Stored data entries
⟨
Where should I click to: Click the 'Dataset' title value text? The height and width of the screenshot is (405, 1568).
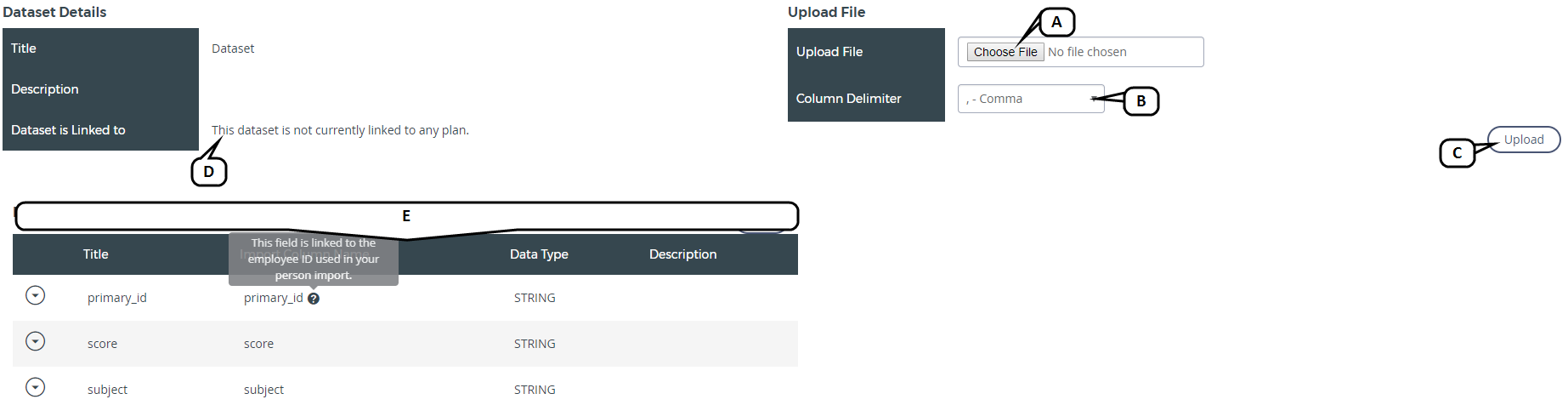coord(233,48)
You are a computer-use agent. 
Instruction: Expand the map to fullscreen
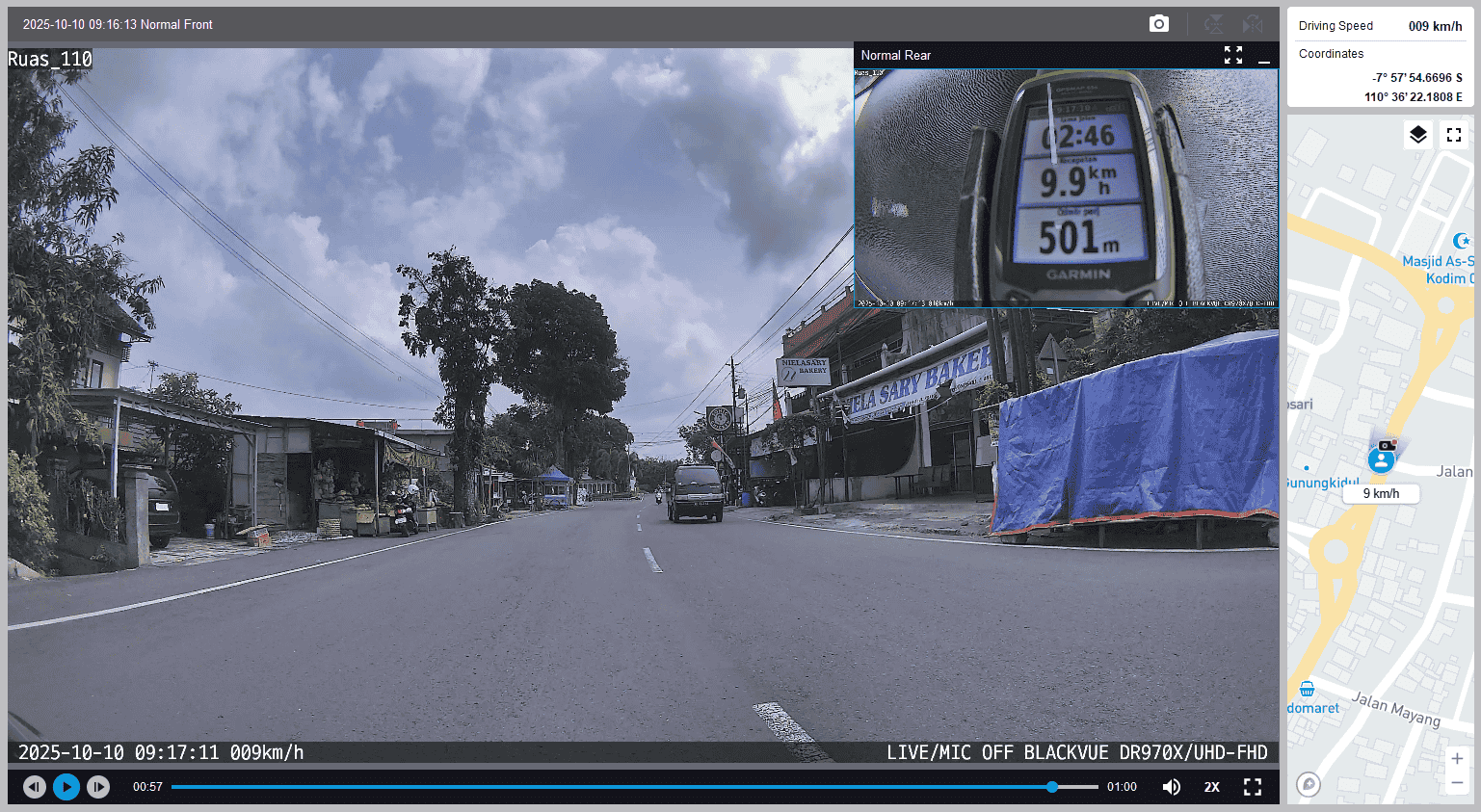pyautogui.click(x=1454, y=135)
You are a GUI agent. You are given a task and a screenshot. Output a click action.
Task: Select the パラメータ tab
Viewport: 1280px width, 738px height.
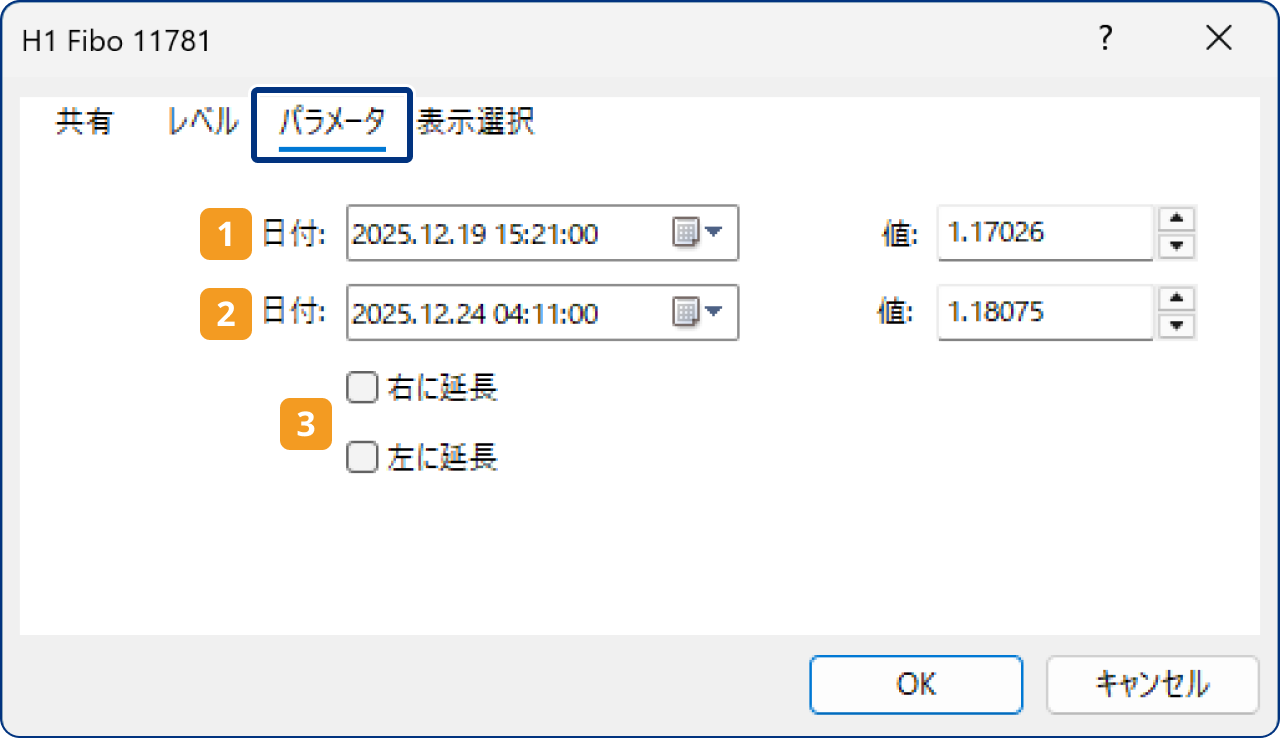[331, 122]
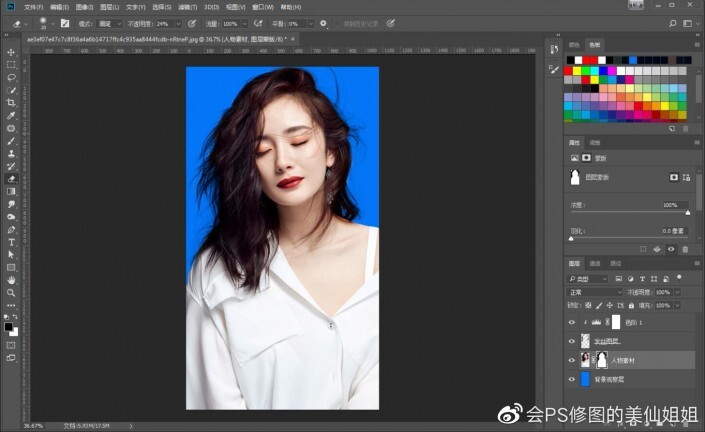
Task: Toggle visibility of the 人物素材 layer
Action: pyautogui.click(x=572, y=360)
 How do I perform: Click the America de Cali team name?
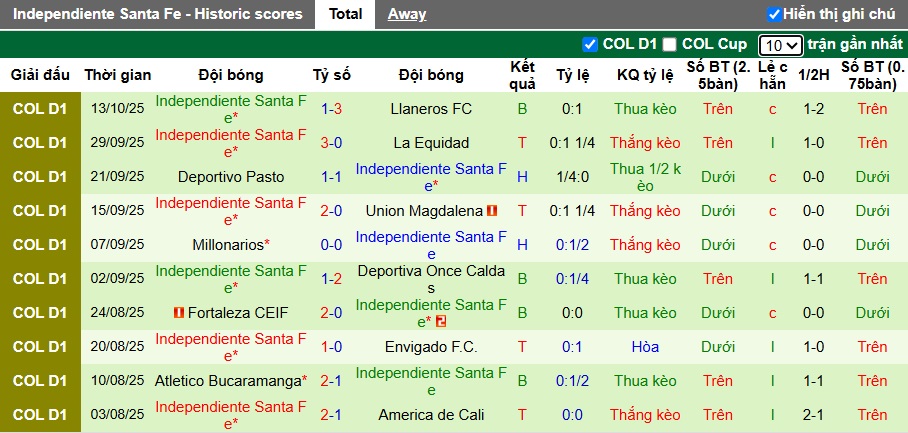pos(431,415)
⟩
⟨
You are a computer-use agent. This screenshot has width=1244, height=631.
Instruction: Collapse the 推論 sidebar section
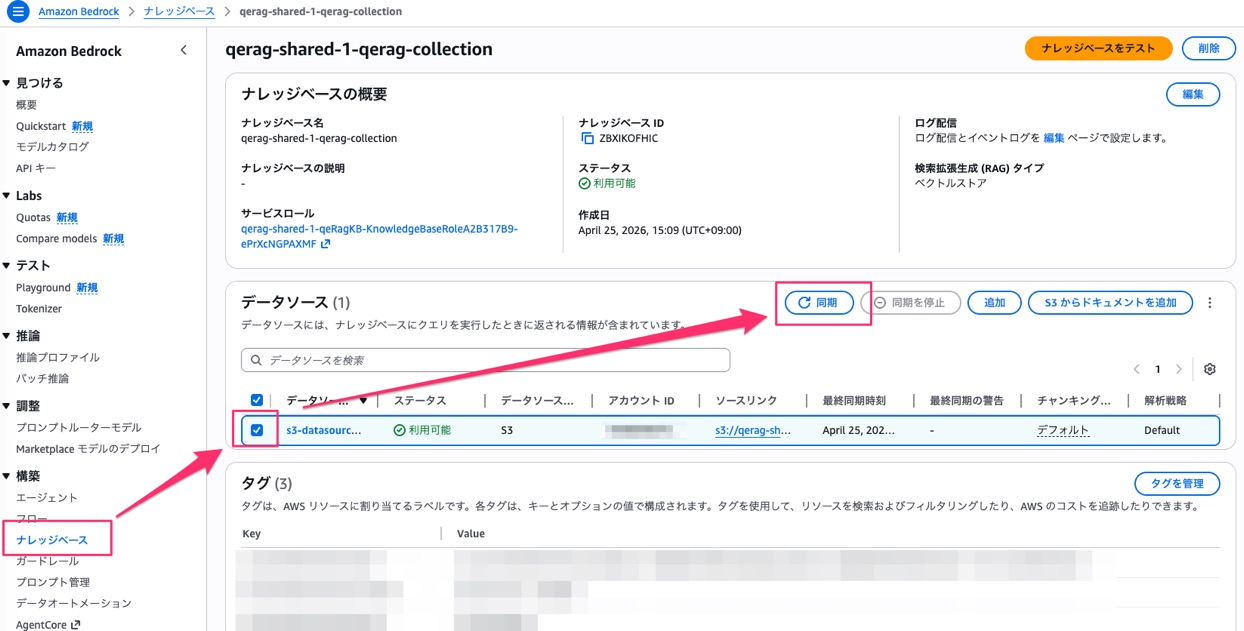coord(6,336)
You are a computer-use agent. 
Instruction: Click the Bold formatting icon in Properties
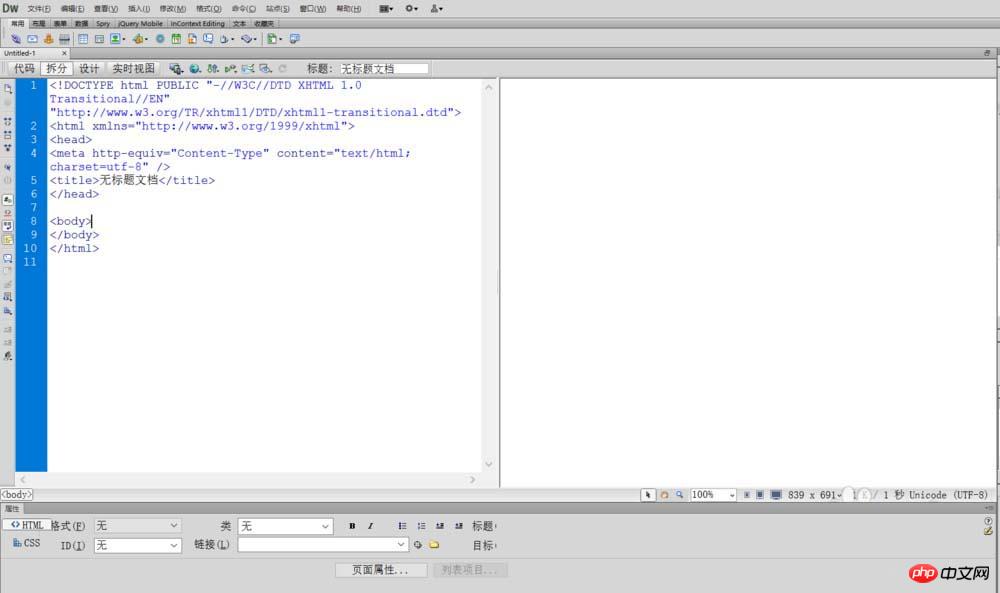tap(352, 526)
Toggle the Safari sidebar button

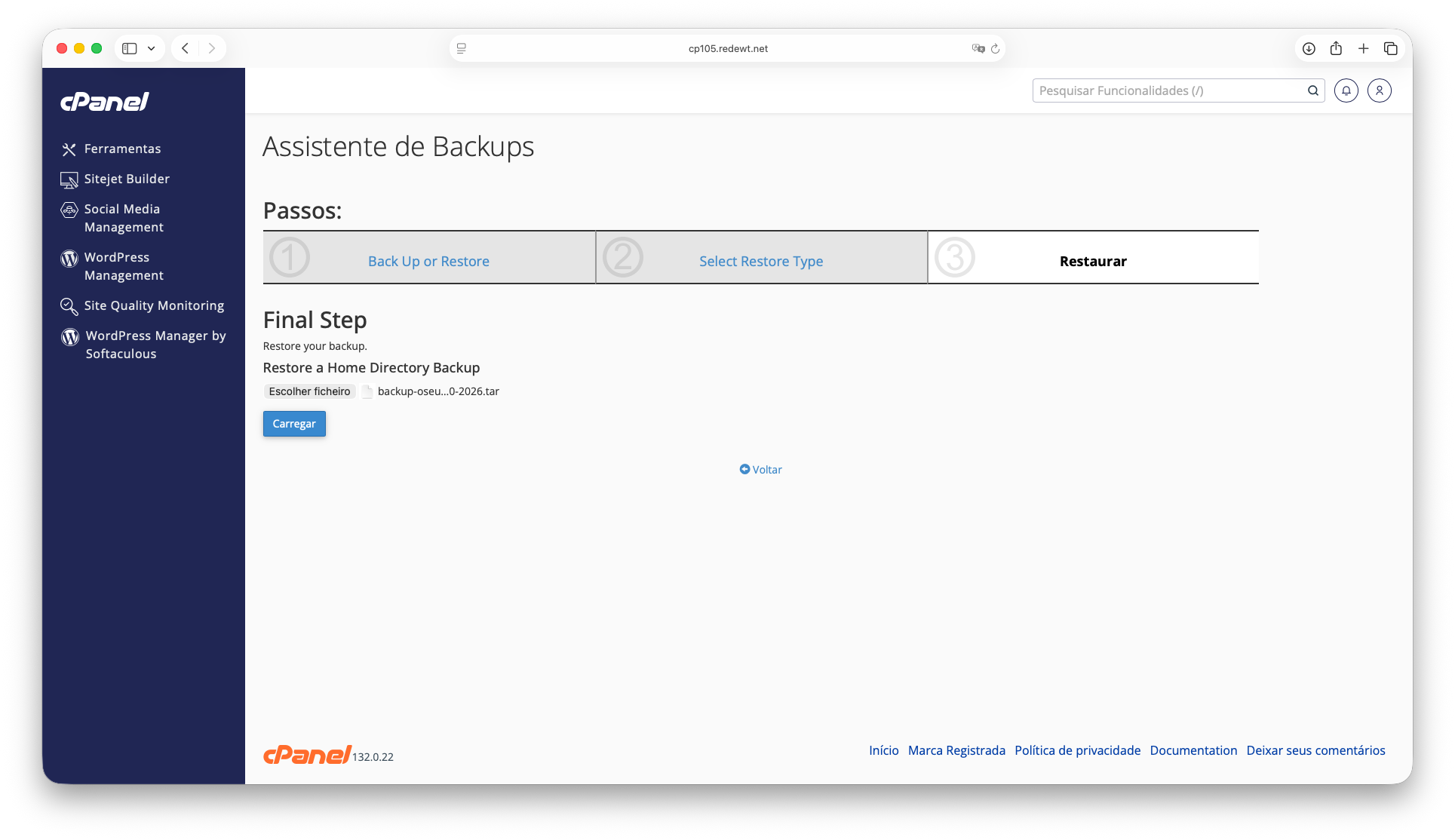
⟩
= Set task =
Change "screenshot" to "screen capture" in the records from the line with "Where should I" up to and including the line with "pos(431,415)", and keep everything else the same. Write out only those lines, and leave the pictures out of your answer.

= Correct answer =
Where should I click to: Click the 'Dataset' title value text? The height and width of the screen capture is (405, 1568).
coord(233,48)
You are a computer-use agent. 
Instruction: Expand the map to fullscreen
pyautogui.click(x=1454, y=135)
You are a GUI agent. You are given a task and a screen capture. Output a click action.
Task: Select the パラメータ tab
Viewport: 1280px width, 738px height.
[331, 122]
Task: Toggle visibility of the 人物素材 layer
Action: pyautogui.click(x=572, y=360)
 How do I perform: Click the America de Cali team name?
pos(431,415)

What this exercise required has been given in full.